Bilk revealed that he was more open to later jazz styles than he seemed. In 1968 he recorded the album Blue Acker with such British bebop luminaries as Stan Tracey and Kenny Wheeler, and the following year he was in an A-list of soloists including the modern saxophonists Joe Harriott and Don Rendell on Tracey’s We Love You Madly album, dedicated to Duke Ellington. Lake Records reissued both albums as a compilation in 2005.

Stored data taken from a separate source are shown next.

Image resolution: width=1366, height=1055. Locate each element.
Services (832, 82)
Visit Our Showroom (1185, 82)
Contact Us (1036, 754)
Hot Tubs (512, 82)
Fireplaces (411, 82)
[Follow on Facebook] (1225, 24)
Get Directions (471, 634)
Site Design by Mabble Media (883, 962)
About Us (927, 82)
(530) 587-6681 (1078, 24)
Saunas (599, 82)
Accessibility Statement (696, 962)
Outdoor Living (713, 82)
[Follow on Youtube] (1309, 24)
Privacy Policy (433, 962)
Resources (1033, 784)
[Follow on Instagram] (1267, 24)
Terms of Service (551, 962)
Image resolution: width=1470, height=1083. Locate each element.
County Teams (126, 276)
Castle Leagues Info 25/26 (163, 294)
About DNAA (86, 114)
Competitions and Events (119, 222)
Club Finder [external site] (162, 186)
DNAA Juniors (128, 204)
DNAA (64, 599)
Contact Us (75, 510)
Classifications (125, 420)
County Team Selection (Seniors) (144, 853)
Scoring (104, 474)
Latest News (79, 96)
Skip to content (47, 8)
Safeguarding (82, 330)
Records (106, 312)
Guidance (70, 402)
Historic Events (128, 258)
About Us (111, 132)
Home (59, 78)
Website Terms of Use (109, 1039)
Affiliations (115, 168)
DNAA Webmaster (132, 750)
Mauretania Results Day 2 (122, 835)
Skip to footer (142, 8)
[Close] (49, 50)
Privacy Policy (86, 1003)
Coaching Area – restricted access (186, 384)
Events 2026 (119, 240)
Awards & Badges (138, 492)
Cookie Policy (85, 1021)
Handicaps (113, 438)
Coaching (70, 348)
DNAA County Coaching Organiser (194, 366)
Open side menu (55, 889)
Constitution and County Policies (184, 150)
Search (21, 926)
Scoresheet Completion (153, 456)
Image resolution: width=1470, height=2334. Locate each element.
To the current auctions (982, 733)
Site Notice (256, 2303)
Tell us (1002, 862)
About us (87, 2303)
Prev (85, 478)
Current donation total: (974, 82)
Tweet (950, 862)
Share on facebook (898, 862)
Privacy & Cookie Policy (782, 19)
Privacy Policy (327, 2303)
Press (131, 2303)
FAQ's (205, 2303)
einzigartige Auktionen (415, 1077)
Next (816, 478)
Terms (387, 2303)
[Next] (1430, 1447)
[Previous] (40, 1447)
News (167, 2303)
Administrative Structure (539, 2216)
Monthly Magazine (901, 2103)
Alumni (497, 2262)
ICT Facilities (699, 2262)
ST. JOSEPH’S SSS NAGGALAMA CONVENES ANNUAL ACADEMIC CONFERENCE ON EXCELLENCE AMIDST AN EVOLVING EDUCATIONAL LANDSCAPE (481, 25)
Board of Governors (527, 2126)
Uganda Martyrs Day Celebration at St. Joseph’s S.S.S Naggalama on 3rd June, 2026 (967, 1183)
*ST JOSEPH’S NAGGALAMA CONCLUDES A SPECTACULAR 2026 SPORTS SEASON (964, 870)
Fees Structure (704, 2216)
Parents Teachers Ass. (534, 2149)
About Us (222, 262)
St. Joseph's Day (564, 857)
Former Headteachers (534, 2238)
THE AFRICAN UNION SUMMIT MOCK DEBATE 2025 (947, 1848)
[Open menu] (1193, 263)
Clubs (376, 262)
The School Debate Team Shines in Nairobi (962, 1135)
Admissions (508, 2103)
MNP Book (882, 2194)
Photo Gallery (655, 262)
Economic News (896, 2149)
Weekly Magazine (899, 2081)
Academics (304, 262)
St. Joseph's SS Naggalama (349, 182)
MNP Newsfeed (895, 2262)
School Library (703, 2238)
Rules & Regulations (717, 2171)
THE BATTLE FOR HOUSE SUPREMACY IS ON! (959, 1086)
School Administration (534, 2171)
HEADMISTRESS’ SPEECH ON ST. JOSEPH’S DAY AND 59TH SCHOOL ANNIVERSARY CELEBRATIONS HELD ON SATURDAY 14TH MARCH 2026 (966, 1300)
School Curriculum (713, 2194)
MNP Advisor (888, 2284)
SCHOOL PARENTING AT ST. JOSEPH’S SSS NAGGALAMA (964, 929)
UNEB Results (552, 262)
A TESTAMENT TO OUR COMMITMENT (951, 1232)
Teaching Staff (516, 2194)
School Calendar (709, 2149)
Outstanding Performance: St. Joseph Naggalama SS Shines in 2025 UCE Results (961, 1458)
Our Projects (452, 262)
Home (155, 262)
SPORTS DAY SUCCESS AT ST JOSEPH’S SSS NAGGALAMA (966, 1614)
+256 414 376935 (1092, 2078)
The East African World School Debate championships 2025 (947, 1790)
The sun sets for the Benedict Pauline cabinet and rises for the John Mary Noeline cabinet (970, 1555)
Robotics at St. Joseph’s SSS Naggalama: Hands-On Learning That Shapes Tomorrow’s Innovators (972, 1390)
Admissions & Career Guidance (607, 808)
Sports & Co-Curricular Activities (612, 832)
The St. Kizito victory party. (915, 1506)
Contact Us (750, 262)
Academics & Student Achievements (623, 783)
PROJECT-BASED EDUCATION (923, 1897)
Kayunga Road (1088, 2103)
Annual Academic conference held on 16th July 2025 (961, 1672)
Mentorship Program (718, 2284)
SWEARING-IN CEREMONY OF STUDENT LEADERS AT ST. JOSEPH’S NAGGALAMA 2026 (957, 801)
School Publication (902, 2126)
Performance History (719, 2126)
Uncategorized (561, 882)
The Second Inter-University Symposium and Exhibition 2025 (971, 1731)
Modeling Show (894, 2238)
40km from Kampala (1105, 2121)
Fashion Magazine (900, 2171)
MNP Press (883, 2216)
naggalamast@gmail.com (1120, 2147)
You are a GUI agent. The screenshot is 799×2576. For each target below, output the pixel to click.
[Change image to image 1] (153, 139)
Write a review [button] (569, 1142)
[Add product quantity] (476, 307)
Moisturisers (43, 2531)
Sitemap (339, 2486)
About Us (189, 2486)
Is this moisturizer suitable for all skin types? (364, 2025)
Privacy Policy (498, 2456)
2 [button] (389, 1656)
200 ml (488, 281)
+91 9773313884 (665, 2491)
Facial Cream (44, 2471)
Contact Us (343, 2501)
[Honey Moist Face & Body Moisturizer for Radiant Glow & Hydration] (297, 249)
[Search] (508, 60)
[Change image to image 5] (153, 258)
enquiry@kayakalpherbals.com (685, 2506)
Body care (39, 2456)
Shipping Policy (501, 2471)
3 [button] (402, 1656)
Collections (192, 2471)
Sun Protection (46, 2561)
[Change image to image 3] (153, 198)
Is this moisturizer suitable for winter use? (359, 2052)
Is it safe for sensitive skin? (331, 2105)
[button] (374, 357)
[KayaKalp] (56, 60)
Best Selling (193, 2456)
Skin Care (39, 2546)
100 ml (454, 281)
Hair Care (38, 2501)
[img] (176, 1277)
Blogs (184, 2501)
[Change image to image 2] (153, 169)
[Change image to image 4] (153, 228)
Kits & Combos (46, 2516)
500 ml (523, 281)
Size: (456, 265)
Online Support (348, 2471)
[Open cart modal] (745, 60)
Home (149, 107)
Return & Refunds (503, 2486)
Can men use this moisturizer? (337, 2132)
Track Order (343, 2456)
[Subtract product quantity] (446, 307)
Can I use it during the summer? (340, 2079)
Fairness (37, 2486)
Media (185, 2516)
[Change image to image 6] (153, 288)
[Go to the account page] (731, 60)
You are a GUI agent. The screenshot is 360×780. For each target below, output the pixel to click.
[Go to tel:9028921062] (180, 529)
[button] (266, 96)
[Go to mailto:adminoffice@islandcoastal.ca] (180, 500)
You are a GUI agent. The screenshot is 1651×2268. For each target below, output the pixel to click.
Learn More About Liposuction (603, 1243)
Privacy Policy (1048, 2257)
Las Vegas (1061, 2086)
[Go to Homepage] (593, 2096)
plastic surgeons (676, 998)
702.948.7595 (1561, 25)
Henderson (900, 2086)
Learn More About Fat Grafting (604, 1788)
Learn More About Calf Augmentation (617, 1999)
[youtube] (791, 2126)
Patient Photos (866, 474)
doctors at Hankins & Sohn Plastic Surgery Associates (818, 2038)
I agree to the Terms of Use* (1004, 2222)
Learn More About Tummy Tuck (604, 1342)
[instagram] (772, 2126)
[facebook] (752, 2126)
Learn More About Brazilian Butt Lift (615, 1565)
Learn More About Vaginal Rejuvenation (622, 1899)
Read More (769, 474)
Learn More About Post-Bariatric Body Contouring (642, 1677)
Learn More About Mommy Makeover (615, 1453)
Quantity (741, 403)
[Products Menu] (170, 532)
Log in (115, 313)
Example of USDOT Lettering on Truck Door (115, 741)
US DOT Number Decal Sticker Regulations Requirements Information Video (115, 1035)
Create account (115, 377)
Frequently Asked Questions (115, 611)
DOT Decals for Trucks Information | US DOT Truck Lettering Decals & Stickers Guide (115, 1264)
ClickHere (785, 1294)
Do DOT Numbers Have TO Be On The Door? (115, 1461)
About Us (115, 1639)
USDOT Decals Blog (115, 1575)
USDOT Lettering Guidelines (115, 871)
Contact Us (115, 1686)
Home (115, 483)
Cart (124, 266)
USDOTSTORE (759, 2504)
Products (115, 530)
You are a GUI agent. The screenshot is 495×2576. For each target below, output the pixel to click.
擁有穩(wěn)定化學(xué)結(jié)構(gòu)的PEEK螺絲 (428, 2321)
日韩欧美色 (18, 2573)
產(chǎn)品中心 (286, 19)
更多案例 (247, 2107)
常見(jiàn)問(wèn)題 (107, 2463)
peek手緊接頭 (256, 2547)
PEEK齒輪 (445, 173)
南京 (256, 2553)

In the following decade, Bilk continued to record regularly, often repeating the evocative Stranger formula, setting his haunting clarinet sound against a string orchestra – he even had another hit in 1976, with Aria. The Paramount Jazz Band’s lineup stayed remarkably consistent, and the version that included the trumpeter Mike Cotton and the trombonist/vocalist Campbell Burnap lasted into the 90s, when Bilk cut back on playing to concentrate on a less strenuous long-time enthusiasm, for painting.

But he continued to record, in amiable rambles through timeless material with like-minded partners, including his fellow clarinettist Wally Fawkes. He emerged from throat cancer treatment in 2000, was appointed MBE in 2001 and showed that he could still turn it on in live performance well into his 80s.

Bilk’s trad reunions with Barber and Ball, such as the 2009 appearance at London’s IndigO2, confirmed that his deep, honeyed sound still flowed and his deadpan gags retained their flawless timing, even if he might rather wearily don the famous bowler hat for the inevitable Stranger on the Shore.

Bilk is survived by Jean, and his children, Peter and Jenny.